▸ **Data supplied**
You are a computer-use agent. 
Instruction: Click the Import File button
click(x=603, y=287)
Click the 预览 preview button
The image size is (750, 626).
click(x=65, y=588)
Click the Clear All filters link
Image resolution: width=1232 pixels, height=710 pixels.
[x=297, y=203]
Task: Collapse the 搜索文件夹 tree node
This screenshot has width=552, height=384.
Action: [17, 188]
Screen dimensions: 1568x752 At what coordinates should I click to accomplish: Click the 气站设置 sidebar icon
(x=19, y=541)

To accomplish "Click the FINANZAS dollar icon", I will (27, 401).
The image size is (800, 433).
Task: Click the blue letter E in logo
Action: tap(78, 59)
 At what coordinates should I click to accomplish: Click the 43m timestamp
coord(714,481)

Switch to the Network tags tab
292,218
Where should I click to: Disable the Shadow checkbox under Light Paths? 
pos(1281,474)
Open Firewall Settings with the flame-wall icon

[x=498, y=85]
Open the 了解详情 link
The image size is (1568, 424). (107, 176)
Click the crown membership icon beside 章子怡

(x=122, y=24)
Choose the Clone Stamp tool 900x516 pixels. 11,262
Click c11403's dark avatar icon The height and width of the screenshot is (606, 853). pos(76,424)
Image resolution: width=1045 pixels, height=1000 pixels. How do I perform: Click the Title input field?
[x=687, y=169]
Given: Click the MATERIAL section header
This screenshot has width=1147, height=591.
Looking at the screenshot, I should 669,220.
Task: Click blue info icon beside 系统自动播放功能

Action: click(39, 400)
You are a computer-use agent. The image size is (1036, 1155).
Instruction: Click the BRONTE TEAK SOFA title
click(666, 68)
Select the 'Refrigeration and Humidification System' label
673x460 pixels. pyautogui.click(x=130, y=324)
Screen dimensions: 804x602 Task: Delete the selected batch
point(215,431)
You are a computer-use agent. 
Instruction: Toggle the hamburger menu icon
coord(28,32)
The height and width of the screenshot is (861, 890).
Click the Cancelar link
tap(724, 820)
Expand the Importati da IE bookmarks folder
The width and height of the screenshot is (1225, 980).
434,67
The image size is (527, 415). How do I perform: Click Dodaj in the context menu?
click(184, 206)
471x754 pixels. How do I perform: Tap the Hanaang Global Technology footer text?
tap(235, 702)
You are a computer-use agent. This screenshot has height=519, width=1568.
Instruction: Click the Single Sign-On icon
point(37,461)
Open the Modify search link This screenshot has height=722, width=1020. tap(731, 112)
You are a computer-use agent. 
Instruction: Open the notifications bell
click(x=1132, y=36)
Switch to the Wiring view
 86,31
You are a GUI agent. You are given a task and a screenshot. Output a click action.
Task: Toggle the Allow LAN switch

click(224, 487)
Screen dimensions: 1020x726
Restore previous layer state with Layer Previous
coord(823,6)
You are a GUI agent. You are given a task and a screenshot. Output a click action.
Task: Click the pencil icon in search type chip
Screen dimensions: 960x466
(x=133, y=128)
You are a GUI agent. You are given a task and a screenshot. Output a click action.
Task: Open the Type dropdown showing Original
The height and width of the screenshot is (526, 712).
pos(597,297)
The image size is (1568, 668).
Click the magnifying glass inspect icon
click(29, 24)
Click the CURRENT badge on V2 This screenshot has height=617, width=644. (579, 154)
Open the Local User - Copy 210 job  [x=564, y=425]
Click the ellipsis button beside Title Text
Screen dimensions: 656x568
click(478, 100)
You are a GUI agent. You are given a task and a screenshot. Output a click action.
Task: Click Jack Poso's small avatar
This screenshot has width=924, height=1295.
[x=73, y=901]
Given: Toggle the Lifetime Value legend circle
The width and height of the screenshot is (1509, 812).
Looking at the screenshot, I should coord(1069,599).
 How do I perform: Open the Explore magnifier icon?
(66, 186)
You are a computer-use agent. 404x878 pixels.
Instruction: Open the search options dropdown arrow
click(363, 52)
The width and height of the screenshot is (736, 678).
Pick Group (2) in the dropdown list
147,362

▸ **Exercise**
Reproduce the listing above exactly as far as the line with "Task: Collapse the 搜索文件夹 tree node", that line included.

▸ **Answer box**
You are a computer-use agent. 
Instruction: Click the Import File button
click(x=603, y=287)
Click the 预览 preview button
The image size is (750, 626).
click(x=65, y=588)
Click the Clear All filters link
Image resolution: width=1232 pixels, height=710 pixels.
[x=297, y=203]
Task: Collapse the 搜索文件夹 tree node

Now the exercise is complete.